By Ross Crae
Glasgow rapper, Gav Livz has big ambitions to make sure there is Scottish rap in the charts and he wants to be the face behind it.
Gavin Livingston is a not a man who’ll give up on his ambitions. From behind a microphone as Glaswegian rapper Gav Livz and in front of a computer screen as a self-taught businessman and founder of independent label Scheme to a Dream, Gavin has his mind set firmly on becoming the first Scottish rapper to hit the UK charts.
“I want to do for Scotland what Dizzee Rascal did for England,” he explains. “In the charts there is a Scottish producer in Calvin Harris, a Scottish rock band in Biffy Clyro and a Scottish singer in Emeli Sandé. Where’s the Scottish rapper?”

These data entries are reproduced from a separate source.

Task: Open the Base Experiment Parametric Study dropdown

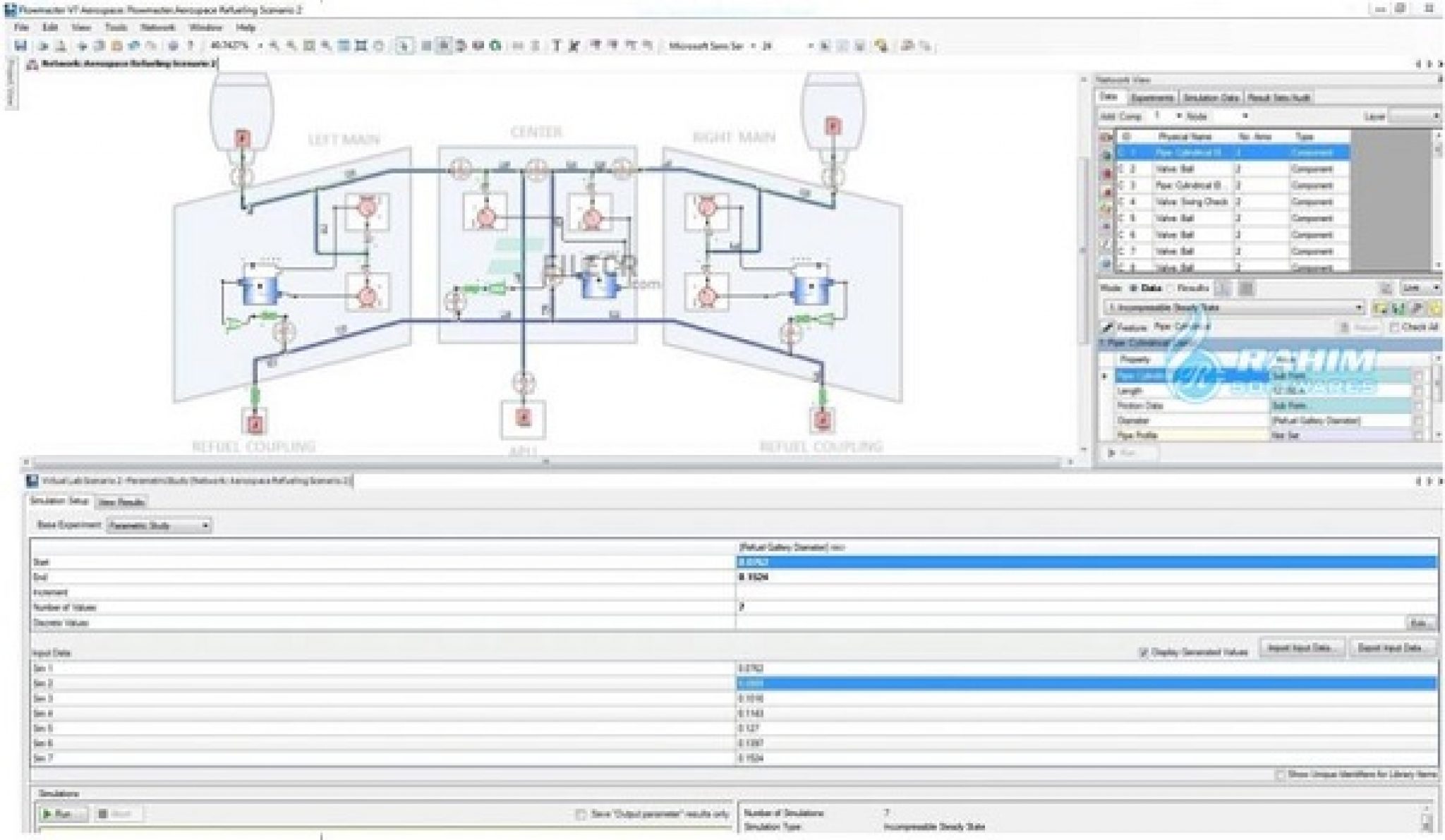Action: click(x=205, y=525)
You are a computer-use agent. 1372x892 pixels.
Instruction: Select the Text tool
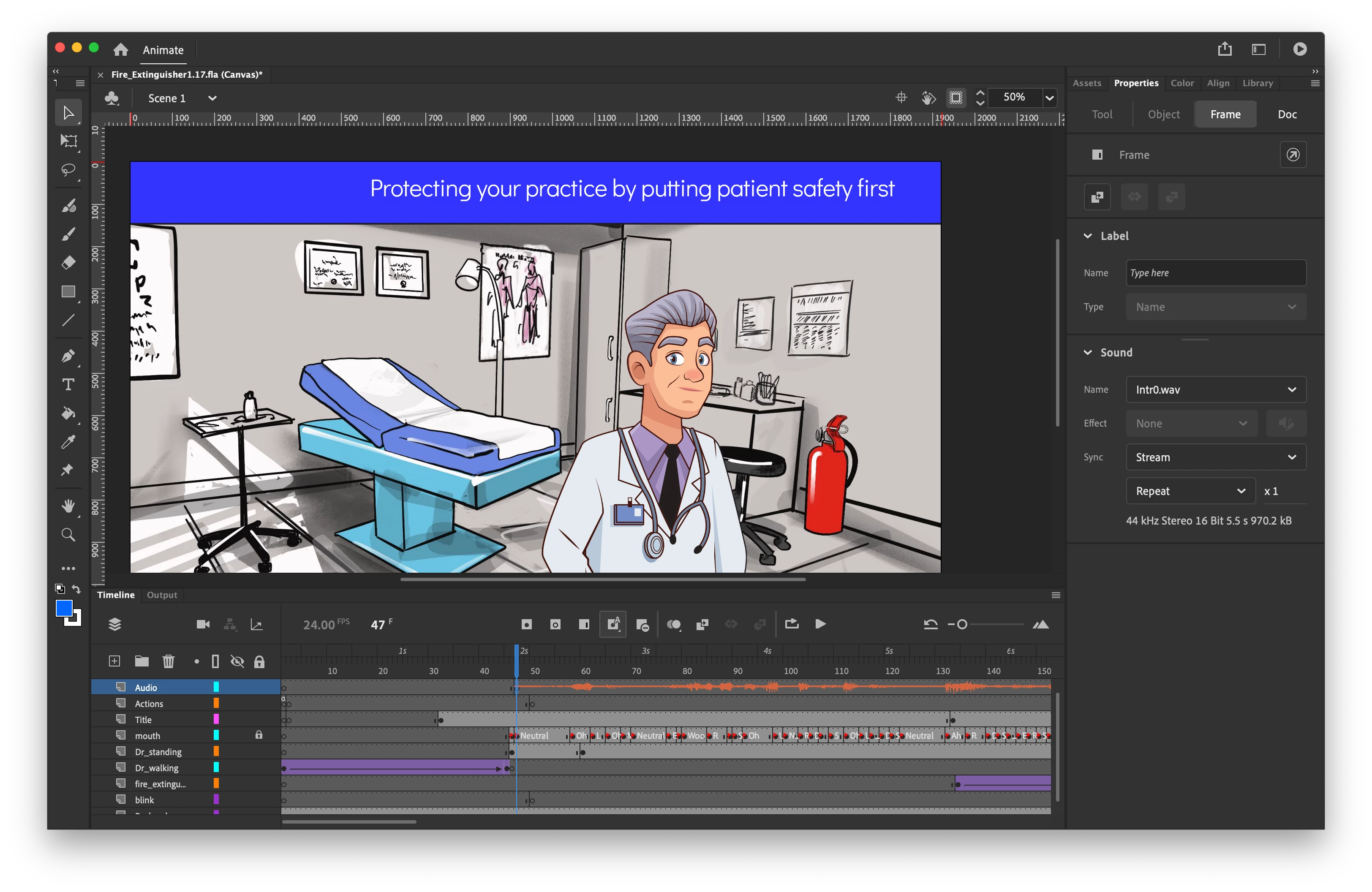pyautogui.click(x=68, y=384)
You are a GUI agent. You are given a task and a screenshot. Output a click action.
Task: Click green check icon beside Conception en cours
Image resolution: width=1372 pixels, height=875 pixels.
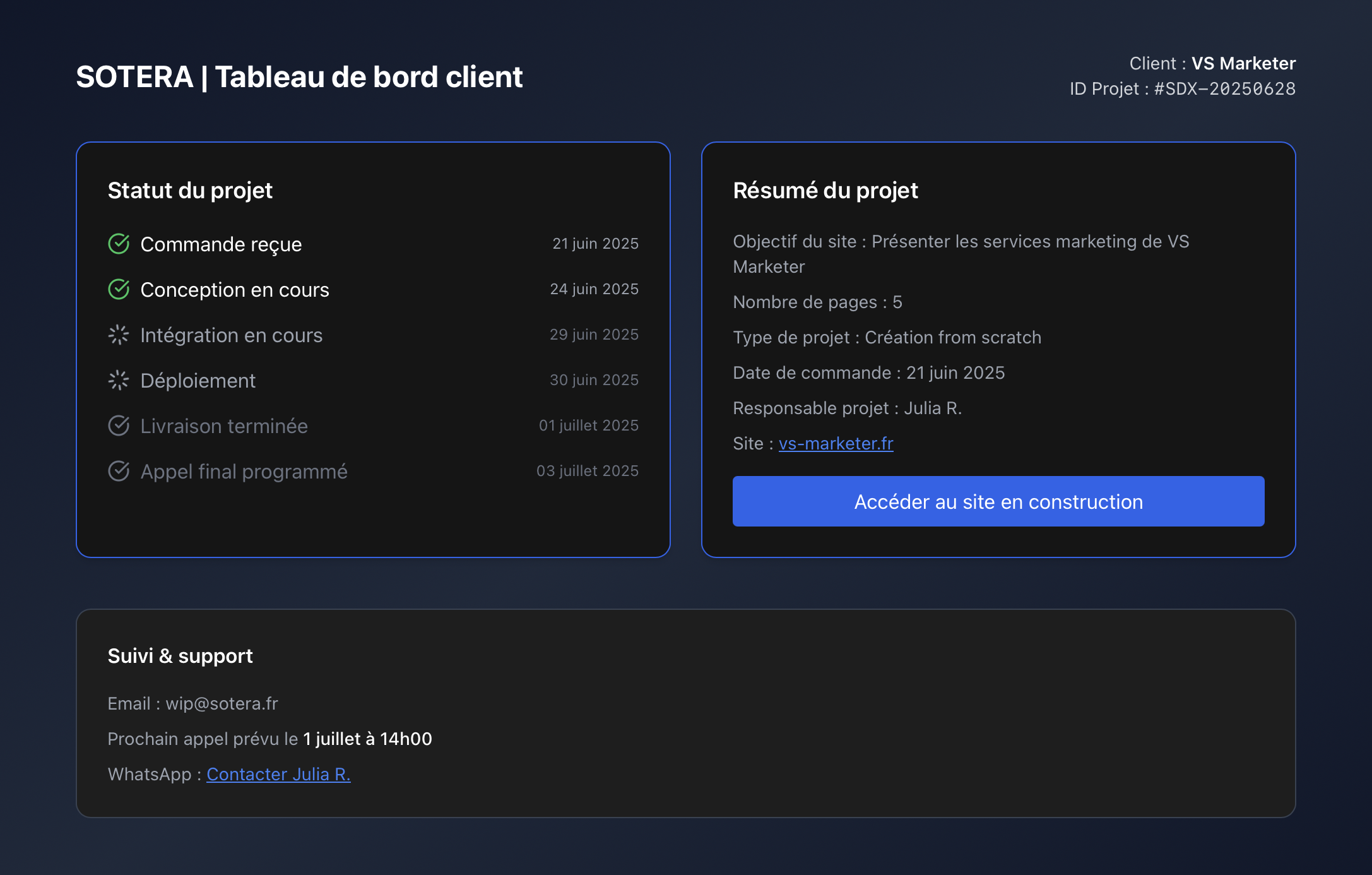tap(119, 289)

The release of his Gav Still Livz Vol.2 mixtape on September 13th and his music video ‘Bucky Bottle’ a fortnight earlier are just the first tastes of what is to come from the rapper described as “the Rabbie Burns of hip-hop.”

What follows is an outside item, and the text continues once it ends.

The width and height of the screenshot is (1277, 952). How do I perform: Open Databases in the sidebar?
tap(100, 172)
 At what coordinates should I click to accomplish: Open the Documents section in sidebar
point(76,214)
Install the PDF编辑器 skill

Emerging from a five year hiatus and launching his new label with meticulous planning and commercial thinking behind it, he is no newcomer to the world of hip-hop.
Eminem’s 8 Mile was his inspiration as he started scribbling lyrics down on his way to school rather than finishing incomplete homework.

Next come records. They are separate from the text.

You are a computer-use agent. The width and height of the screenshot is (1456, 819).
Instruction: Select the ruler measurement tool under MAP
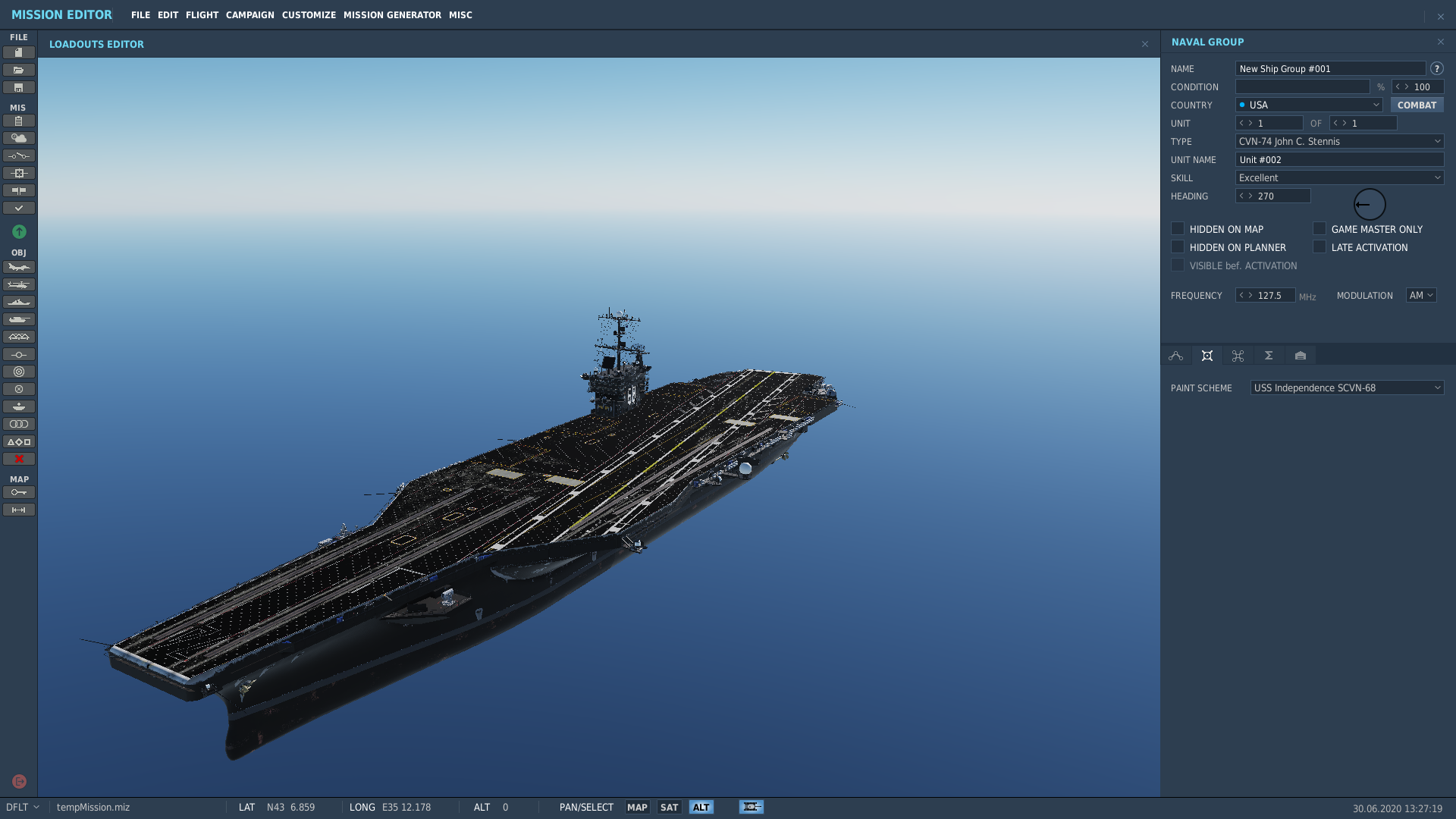click(19, 510)
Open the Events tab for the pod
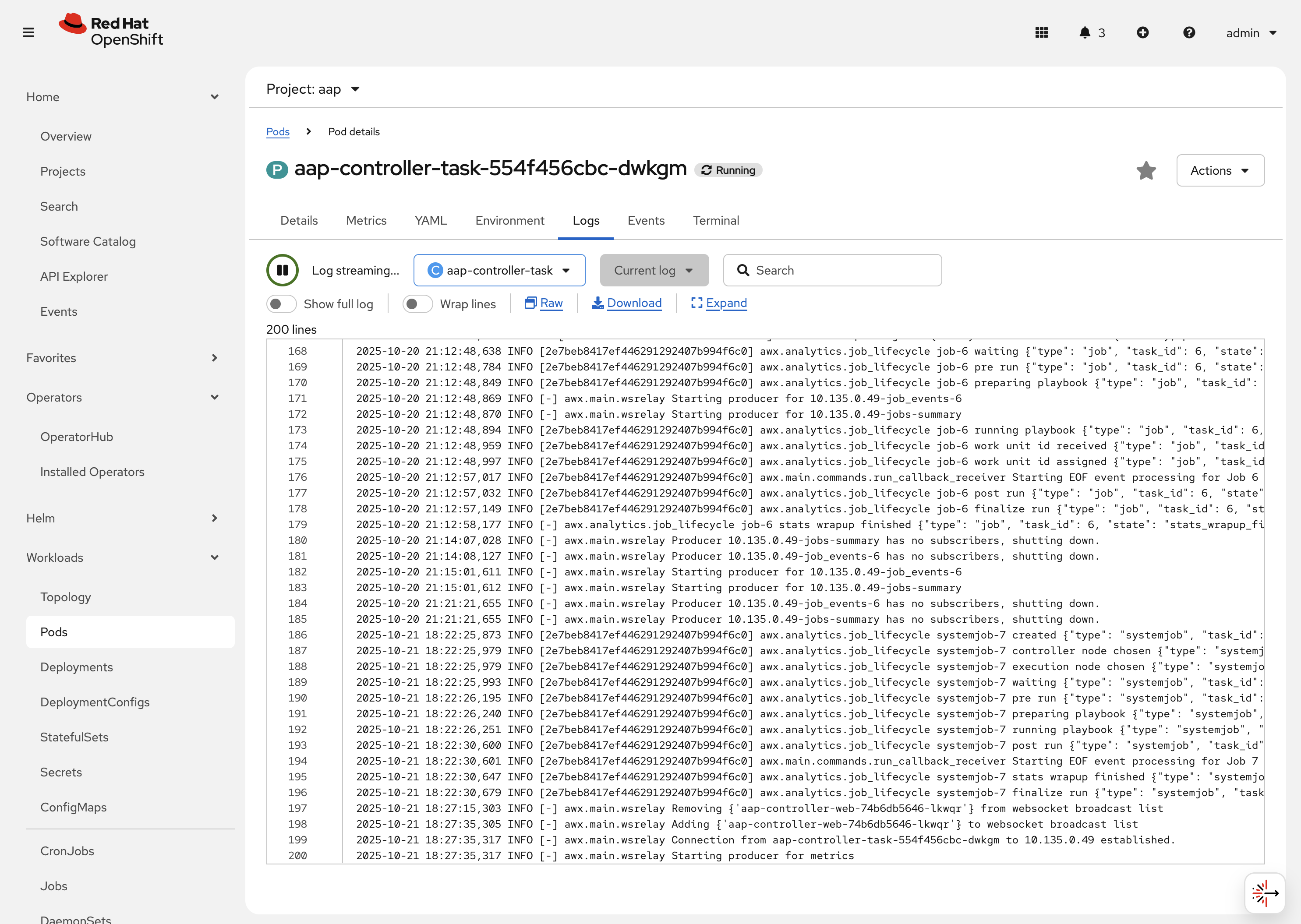 [646, 221]
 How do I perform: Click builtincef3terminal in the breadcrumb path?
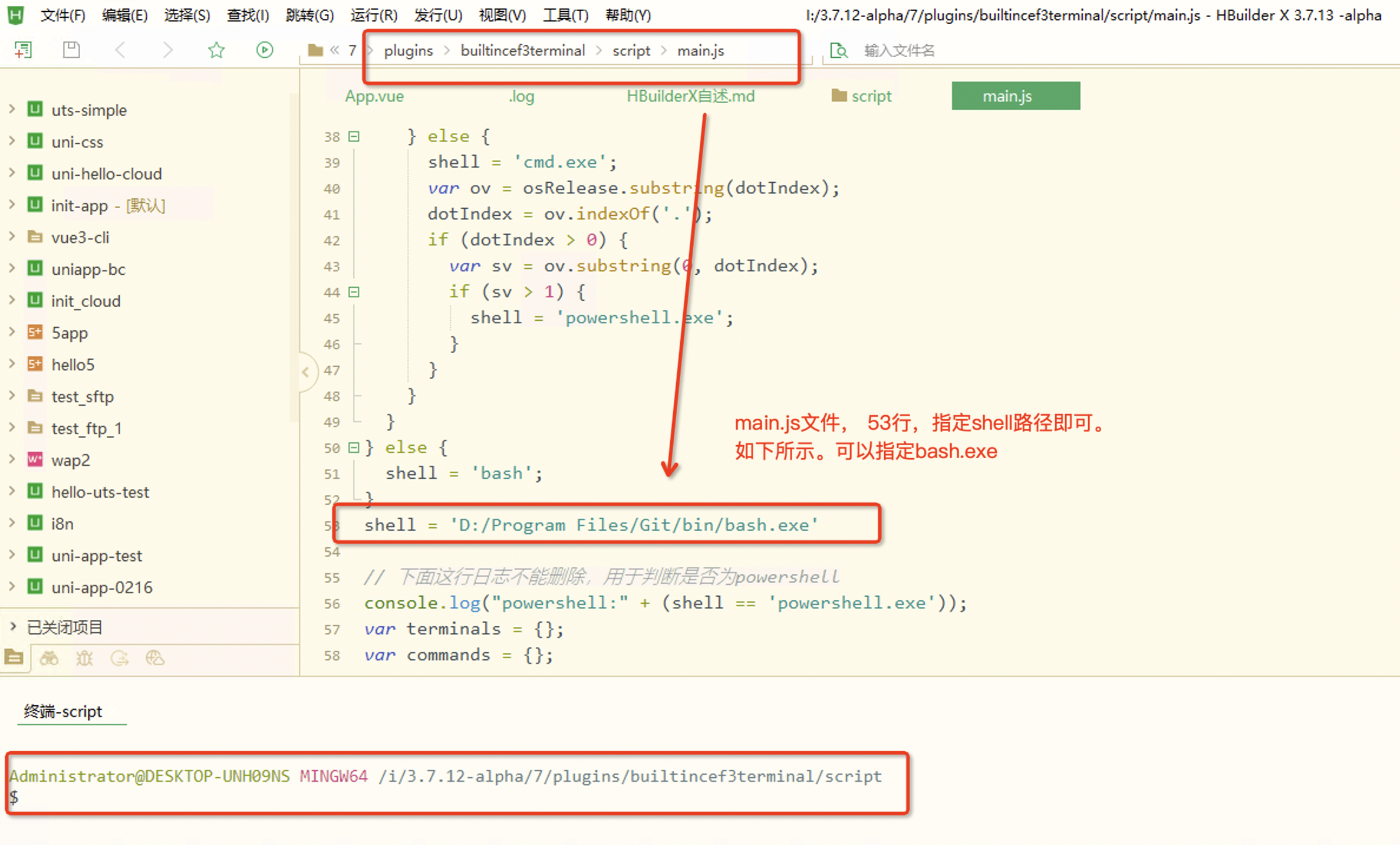(522, 51)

He laughs as he recalls his younger days: “I was about 13 when the movie came out and after that I was going about with one of those Britney Spears style microphones sellotaped to me thinking I was an American gangster with the accent like Eminem!”
Despite these questionable antics, he seemed to have found his calling, and dropped out of school at the age of 16 to sign a deal with Up North Records.
Under the stage name Da BlinGz, which remains tattooed on his arm to this day, he was propelled on the way to stardom with a stint touring Eastern Europe with hip-hop royalty as he supported De La Soul in sold out arenas.
However, the success of the tour and his debut album, The Octagon, wasn’t enough and the Da BlinGz phase was soon over.
Instead of this signalling the end of his rap career, his entrepreneurial spark kicked in and Gavin decided to go it alone as Gav Livz.
He said: “Through the whole experience I learned that looking for and getting a record deal was very nineties and nowadays there are tools at hand so anyone with talent can be what they want to be.”
As he matured, he switched back to his natural voice and started working on his own self-released albums and mixtapes alongside fellow rapper MC-VA.
“I couldn’t be in my mid-twenties rapping with an American accent,” he admits. “Billy Connolly inspires me a lot because his accent works worldwide.
“The first thing I decided to do was to go down south and see if they’d ever even heard of a Scottish rapper.
“They hadn’t and I figured I needed to help contribute to change that and really try to establish a prominent Scottish rapper to be on track with the mainstream market.”
To do this, he took a step back from making music to focus on teaching himself a variety of skills that could help him make his rap career commercially viable.
“I’d always liked making my own money from carol singing or car washing when I was younger,” he says, “but I didn’t have a clue about business if I’m honest.
“I looked at the market, at how Dizzee did it in the Grime scene and how he broke through commercially and topped the charts.
“I realised that we were doing a lot of what he did ourselves already and we had the full package – we were running as a record label at the time and just didn’t know it.”
The label went through various rebrands and constant tinkering before the brand was perfected. Scheme to a Dream Entertainment officially launched in August as the culmination of years of hard work for Gav and a dedicated team of interns that had formed a functioning business.
The name encompasses the ethos of working hard to achieve goals no matter where you came from – in Gav’s case working his way from a housing scheme to a dream musical career.
All that was left to do was to release some music, and the first song of a new era for Gavin Livingston as a rapper and as a businessman packed a punch – quite literally.
A controversial yet hilarious music video for the track ‘Bucky Bottle’ – an ode to one of Scotland’s most infamous beverages – preceded the release of Gav’s first mixtape on the new label.
The video is a step up from previous self-shot videos for Gav’s earlier songs. Utilising green screen, a large tracksuit clad cast and a variety of filming locations, ‘Bucky Bottle’ is certainly an eye-catching production featuring the effects of alcohol and violence through stereotypical Glasgow Ned Al Kaholic, the lead character.
“I’m very proud of the video,” Gav says. “I played four different parts; a policeman, a wee ned and another wee fat ned as well as myself. I used to live that life when I was younger, so it’s a play on my past life I suppose.”
The amount of planning, preparation and effort being put in to re-launching Gav’s career looks set to pay off as the video has topped 16,000 views in just three weeks.
“When I was younger I used to just go out with a video camera and film me rapping, but this took as much time before actually recording anything as after, just planning every shot to get the perfect video.
“It’s a Scottish ned talking to another Scottish ned rapping about Bucky though, can it get any better?”
Gav Still Livz Vol. 2 is available as a free download from www.gavlivz.com.